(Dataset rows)
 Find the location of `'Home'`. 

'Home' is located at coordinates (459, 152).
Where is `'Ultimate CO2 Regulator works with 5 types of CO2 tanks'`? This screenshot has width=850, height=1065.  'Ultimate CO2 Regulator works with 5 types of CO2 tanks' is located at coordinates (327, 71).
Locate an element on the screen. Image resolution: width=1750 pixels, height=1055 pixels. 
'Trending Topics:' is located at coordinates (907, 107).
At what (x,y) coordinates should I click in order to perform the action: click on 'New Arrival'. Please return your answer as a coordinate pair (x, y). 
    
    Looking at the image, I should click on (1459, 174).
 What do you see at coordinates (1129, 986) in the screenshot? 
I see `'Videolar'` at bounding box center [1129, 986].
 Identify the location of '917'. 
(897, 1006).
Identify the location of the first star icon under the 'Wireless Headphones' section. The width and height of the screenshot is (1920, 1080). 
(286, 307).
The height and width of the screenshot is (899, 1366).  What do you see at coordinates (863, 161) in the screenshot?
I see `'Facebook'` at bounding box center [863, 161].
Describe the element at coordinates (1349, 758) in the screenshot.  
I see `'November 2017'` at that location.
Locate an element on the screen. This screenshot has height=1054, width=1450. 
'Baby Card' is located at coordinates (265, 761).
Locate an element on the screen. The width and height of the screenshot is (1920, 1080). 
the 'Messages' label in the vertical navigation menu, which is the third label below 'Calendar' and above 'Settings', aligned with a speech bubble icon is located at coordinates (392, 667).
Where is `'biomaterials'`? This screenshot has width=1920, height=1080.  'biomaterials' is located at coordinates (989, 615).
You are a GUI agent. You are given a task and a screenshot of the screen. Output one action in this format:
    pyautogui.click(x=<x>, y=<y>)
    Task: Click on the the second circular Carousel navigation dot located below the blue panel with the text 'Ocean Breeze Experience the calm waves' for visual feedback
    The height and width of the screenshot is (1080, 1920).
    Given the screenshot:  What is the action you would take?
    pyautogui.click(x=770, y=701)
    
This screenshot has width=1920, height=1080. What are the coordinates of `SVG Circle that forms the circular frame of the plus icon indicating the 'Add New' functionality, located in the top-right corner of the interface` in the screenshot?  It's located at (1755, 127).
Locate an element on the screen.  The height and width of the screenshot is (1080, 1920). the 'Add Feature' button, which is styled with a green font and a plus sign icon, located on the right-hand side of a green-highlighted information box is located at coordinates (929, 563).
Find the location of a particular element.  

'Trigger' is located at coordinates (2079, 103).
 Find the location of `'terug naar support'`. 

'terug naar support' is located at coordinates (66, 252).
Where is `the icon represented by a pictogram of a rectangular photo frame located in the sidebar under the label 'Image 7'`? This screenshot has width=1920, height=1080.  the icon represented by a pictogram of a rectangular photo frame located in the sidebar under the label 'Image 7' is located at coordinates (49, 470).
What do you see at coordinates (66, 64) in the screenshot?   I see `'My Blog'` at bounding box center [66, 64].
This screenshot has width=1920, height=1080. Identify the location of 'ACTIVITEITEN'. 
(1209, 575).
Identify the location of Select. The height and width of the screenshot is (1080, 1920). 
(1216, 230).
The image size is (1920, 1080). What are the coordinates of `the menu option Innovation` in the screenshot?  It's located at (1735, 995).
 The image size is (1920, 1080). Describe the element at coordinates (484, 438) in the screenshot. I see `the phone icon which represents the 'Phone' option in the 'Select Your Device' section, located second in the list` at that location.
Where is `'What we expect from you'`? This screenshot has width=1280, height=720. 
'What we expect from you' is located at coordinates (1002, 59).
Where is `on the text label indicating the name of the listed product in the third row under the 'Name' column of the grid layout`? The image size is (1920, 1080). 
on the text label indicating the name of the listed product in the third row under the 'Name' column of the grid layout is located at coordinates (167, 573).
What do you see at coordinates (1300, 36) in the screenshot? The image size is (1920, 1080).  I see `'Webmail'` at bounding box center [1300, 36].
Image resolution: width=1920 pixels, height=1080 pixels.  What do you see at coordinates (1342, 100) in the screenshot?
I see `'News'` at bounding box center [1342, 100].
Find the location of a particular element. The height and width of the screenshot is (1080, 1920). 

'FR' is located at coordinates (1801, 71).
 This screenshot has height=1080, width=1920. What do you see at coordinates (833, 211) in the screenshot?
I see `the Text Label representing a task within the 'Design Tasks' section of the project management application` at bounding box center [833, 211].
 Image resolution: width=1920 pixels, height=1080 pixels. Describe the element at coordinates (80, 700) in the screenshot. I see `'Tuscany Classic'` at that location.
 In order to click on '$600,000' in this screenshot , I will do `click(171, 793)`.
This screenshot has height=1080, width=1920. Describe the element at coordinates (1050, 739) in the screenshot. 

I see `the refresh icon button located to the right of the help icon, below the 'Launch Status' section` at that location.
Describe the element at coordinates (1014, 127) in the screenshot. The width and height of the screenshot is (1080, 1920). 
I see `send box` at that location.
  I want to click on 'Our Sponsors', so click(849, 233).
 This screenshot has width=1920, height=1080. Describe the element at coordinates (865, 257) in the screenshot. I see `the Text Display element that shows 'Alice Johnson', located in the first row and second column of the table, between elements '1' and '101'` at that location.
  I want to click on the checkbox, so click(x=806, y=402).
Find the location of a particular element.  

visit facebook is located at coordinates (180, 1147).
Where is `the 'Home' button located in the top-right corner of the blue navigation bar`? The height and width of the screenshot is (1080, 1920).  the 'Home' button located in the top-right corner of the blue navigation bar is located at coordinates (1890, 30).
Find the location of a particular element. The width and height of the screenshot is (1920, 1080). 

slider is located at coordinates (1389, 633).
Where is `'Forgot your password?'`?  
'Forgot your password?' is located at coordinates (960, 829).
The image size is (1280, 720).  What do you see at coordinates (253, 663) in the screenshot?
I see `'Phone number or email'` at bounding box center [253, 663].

**DIRECTION**
Reproduce the listing above, substituting "Find an element on the screen" for every occurrence of "Locate an element on the screen" and leaving everything else unchanged.

**EXERCISE RESULT**
 Find the location of `'Home'`. 

'Home' is located at coordinates (459, 152).
Where is `'Ultimate CO2 Regulator works with 5 types of CO2 tanks'`? This screenshot has width=850, height=1065.  'Ultimate CO2 Regulator works with 5 types of CO2 tanks' is located at coordinates (327, 71).
Find an element on the screen. Image resolution: width=1750 pixels, height=1055 pixels. 
'Trending Topics:' is located at coordinates (907, 107).
At what (x,y) coordinates should I click in order to perform the action: click on 'New Arrival'. Please return your answer as a coordinate pair (x, y). 
    
    Looking at the image, I should click on (1459, 174).
 What do you see at coordinates (1129, 986) in the screenshot? 
I see `'Videolar'` at bounding box center [1129, 986].
 Identify the location of '917'. 
(897, 1006).
Identify the location of the first star icon under the 'Wireless Headphones' section. The width and height of the screenshot is (1920, 1080). 
(286, 307).
The height and width of the screenshot is (899, 1366).  What do you see at coordinates (863, 161) in the screenshot?
I see `'Facebook'` at bounding box center [863, 161].
Describe the element at coordinates (1349, 758) in the screenshot.  
I see `'November 2017'` at that location.
Find an element on the screen. This screenshot has height=1054, width=1450. 
'Baby Card' is located at coordinates (265, 761).
Find an element on the screen. The width and height of the screenshot is (1920, 1080). 
the 'Messages' label in the vertical navigation menu, which is the third label below 'Calendar' and above 'Settings', aligned with a speech bubble icon is located at coordinates (392, 667).
Where is `'biomaterials'`? This screenshot has width=1920, height=1080.  'biomaterials' is located at coordinates (989, 615).
You are a GUI agent. You are given a task and a screenshot of the screen. Output one action in this format:
    pyautogui.click(x=<x>, y=<y>)
    Task: Click on the the second circular Carousel navigation dot located below the blue panel with the text 'Ocean Breeze Experience the calm waves' for visual feedback
    The height and width of the screenshot is (1080, 1920).
    Given the screenshot:  What is the action you would take?
    pyautogui.click(x=770, y=701)
    
This screenshot has width=1920, height=1080. What are the coordinates of `SVG Circle that forms the circular frame of the plus icon indicating the 'Add New' functionality, located in the top-right corner of the interface` in the screenshot?  It's located at (1755, 127).
Find an element on the screen.  The height and width of the screenshot is (1080, 1920). the 'Add Feature' button, which is styled with a green font and a plus sign icon, located on the right-hand side of a green-highlighted information box is located at coordinates (929, 563).
Find the location of a particular element.  

'Trigger' is located at coordinates (2079, 103).
 Find the location of `'terug naar support'`. 

'terug naar support' is located at coordinates (66, 252).
Where is `the icon represented by a pictogram of a rectangular photo frame located in the sidebar under the label 'Image 7'`? This screenshot has width=1920, height=1080.  the icon represented by a pictogram of a rectangular photo frame located in the sidebar under the label 'Image 7' is located at coordinates (49, 470).
What do you see at coordinates (66, 64) in the screenshot?   I see `'My Blog'` at bounding box center [66, 64].
This screenshot has width=1920, height=1080. Identify the location of 'ACTIVITEITEN'. 
(1209, 575).
Identify the location of Select. The height and width of the screenshot is (1080, 1920). 
(1216, 230).
The image size is (1920, 1080). What are the coordinates of `the menu option Innovation` in the screenshot?  It's located at (1735, 995).
 The image size is (1920, 1080). Describe the element at coordinates (484, 438) in the screenshot. I see `the phone icon which represents the 'Phone' option in the 'Select Your Device' section, located second in the list` at that location.
Where is `'What we expect from you'`? This screenshot has width=1280, height=720. 
'What we expect from you' is located at coordinates (1002, 59).
Where is `on the text label indicating the name of the listed product in the third row under the 'Name' column of the grid layout`? The image size is (1920, 1080). 
on the text label indicating the name of the listed product in the third row under the 'Name' column of the grid layout is located at coordinates (167, 573).
What do you see at coordinates (1300, 36) in the screenshot? The image size is (1920, 1080).  I see `'Webmail'` at bounding box center [1300, 36].
Image resolution: width=1920 pixels, height=1080 pixels.  What do you see at coordinates (1342, 100) in the screenshot?
I see `'News'` at bounding box center [1342, 100].
Find the location of a particular element. The height and width of the screenshot is (1080, 1920). 

'FR' is located at coordinates (1801, 71).
 This screenshot has height=1080, width=1920. What do you see at coordinates (833, 211) in the screenshot?
I see `the Text Label representing a task within the 'Design Tasks' section of the project management application` at bounding box center [833, 211].
 Image resolution: width=1920 pixels, height=1080 pixels. Describe the element at coordinates (80, 700) in the screenshot. I see `'Tuscany Classic'` at that location.
 In order to click on '$600,000' in this screenshot , I will do `click(171, 793)`.
This screenshot has height=1080, width=1920. Describe the element at coordinates (1050, 739) in the screenshot. 

I see `the refresh icon button located to the right of the help icon, below the 'Launch Status' section` at that location.
Describe the element at coordinates (1014, 127) in the screenshot. The width and height of the screenshot is (1080, 1920). 
I see `send box` at that location.
  I want to click on 'Our Sponsors', so click(849, 233).
 This screenshot has width=1920, height=1080. Describe the element at coordinates (865, 257) in the screenshot. I see `the Text Display element that shows 'Alice Johnson', located in the first row and second column of the table, between elements '1' and '101'` at that location.
  I want to click on the checkbox, so click(x=806, y=402).
Find the location of a particular element.  

visit facebook is located at coordinates (180, 1147).
Where is `the 'Home' button located in the top-right corner of the blue navigation bar`? The height and width of the screenshot is (1080, 1920).  the 'Home' button located in the top-right corner of the blue navigation bar is located at coordinates (1890, 30).
Find the location of a particular element. The width and height of the screenshot is (1920, 1080). 

slider is located at coordinates (1389, 633).
Where is `'Forgot your password?'`?  
'Forgot your password?' is located at coordinates (960, 829).
The image size is (1280, 720).  What do you see at coordinates (253, 663) in the screenshot?
I see `'Phone number or email'` at bounding box center [253, 663].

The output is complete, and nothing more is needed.